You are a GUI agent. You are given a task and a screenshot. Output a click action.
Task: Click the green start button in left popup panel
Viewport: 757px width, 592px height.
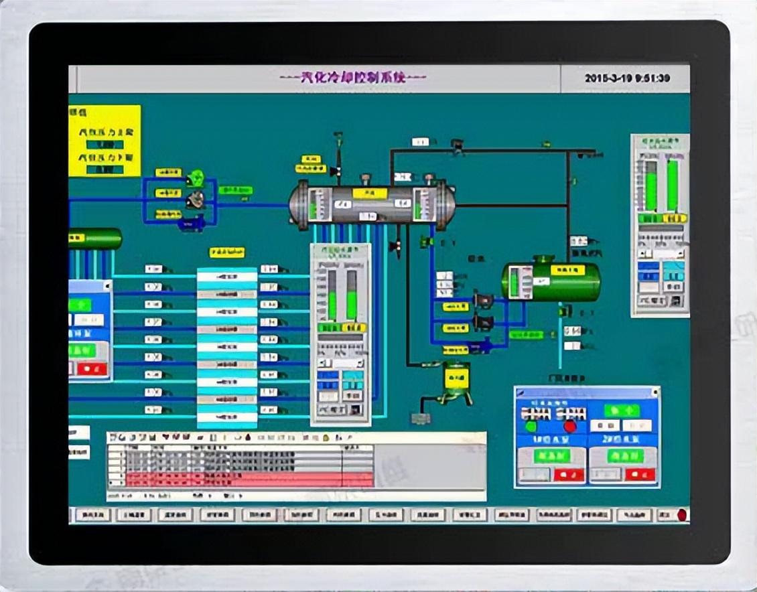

* * *

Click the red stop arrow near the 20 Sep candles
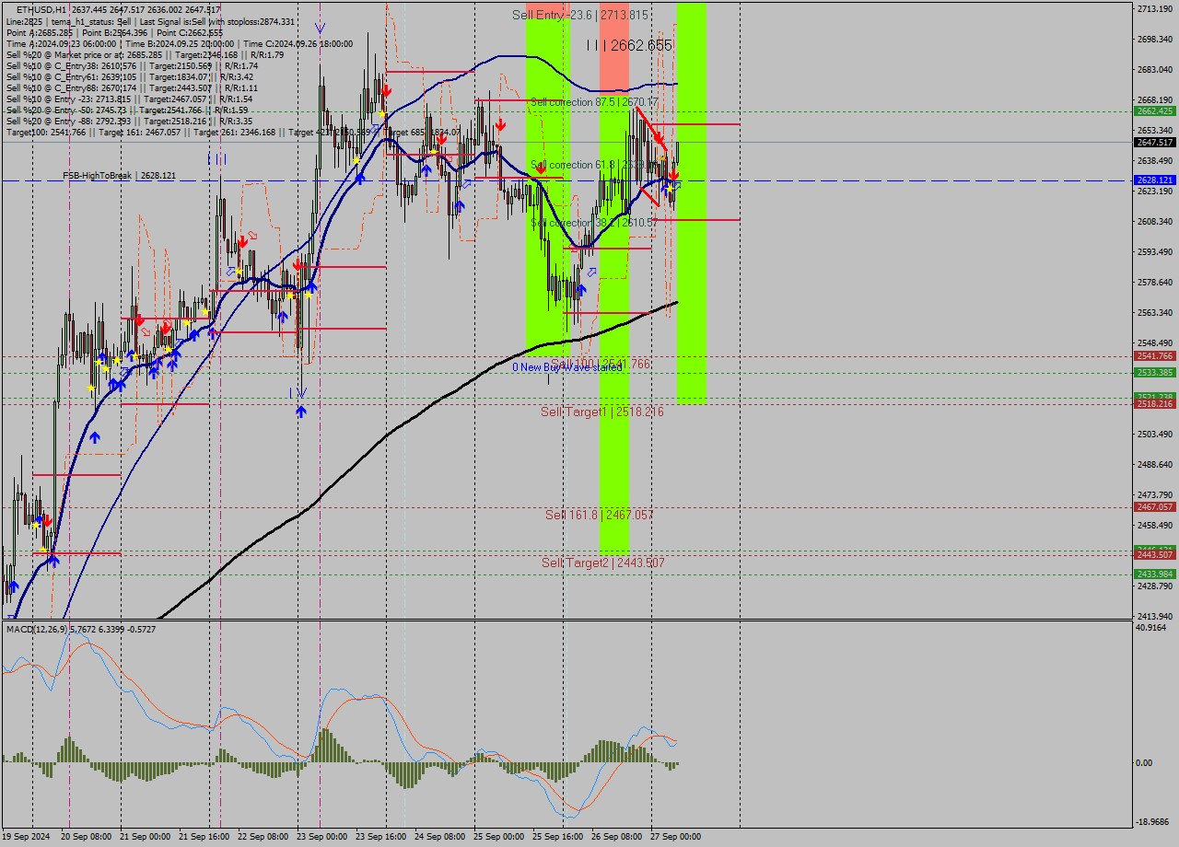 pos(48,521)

* * *

**Task to carry out:**
Copy out, word for word, the part of the entries above that begins at the line with "You are a GUI" and ends at the line with "Viewport: 757px width, 592px height.", including both.

**Result:**
You are a GUI agent. You are given a task and a screenshot. Output a click action.
Task: Click the green start button in left popup panel
Viewport: 757px width, 592px height.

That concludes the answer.